• Objective:
Please output the rows as a JSON list of strings with one string per line, skipping blank lines. Start at the line that contains "The width and" and end at the line that contains "tap(309, 132)".

:: Task material ::

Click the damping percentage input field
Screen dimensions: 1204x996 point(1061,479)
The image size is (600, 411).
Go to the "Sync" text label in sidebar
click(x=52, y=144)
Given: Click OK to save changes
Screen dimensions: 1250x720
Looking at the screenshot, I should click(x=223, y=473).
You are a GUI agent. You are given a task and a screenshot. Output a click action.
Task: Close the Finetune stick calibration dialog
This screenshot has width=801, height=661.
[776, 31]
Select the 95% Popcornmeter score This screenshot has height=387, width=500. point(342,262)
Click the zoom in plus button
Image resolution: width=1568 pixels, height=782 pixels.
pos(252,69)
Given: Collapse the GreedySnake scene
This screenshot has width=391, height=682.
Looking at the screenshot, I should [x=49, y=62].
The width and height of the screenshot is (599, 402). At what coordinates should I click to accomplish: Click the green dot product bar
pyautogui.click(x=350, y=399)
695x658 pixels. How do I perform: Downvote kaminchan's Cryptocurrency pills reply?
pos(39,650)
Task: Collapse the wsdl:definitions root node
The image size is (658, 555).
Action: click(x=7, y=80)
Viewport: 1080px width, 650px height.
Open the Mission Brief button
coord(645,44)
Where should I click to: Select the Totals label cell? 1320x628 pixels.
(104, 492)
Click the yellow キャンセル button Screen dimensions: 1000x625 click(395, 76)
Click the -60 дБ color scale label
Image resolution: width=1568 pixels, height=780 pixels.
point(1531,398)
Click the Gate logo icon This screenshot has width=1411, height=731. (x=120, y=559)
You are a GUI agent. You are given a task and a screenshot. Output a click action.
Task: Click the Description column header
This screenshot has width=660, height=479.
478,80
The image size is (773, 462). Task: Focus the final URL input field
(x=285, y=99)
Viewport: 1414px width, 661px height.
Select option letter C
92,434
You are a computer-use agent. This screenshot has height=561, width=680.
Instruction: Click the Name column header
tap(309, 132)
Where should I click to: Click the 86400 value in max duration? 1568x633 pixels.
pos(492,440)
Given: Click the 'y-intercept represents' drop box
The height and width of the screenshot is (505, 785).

:::

• Result of the exercise:
[
  "The width and height of the screenshot is (599, 402). At what coordinates should I click to accomplish: Click the green dot product bar",
  "pyautogui.click(x=350, y=399)",
  "695x658 pixels. How do I perform: Downvote kaminchan's Cryptocurrency pills reply?",
  "pos(39,650)",
  "Task: Collapse the wsdl:definitions root node",
  "The image size is (658, 555).",
  "Action: click(x=7, y=80)",
  "Viewport: 1080px width, 650px height.",
  "Open the Mission Brief button",
  "coord(645,44)",
  "Where should I click to: Select the Totals label cell? 1320x628 pixels.",
  "(104, 492)",
  "Click the yellow キャンセル button Screen dimensions: 1000x625 click(395, 76)",
  "Click the -60 дБ color scale label",
  "Image resolution: width=1568 pixels, height=780 pixels.",
  "point(1531,398)",
  "Click the Gate logo icon This screenshot has width=1411, height=731. (x=120, y=559)",
  "You are a GUI agent. You are given a task and a screenshot. Output a click action.",
  "Task: Click the Description column header",
  "This screenshot has width=660, height=479.",
  "478,80",
  "The image size is (773, 462). Task: Focus the final URL input field",
  "(x=285, y=99)",
  "Viewport: 1414px width, 661px height.",
  "Select option letter C",
  "92,434",
  "You are a computer-use agent. This screenshot has height=561, width=680.",
  "Instruction: Click the Name column header",
  "tap(309, 132)"
]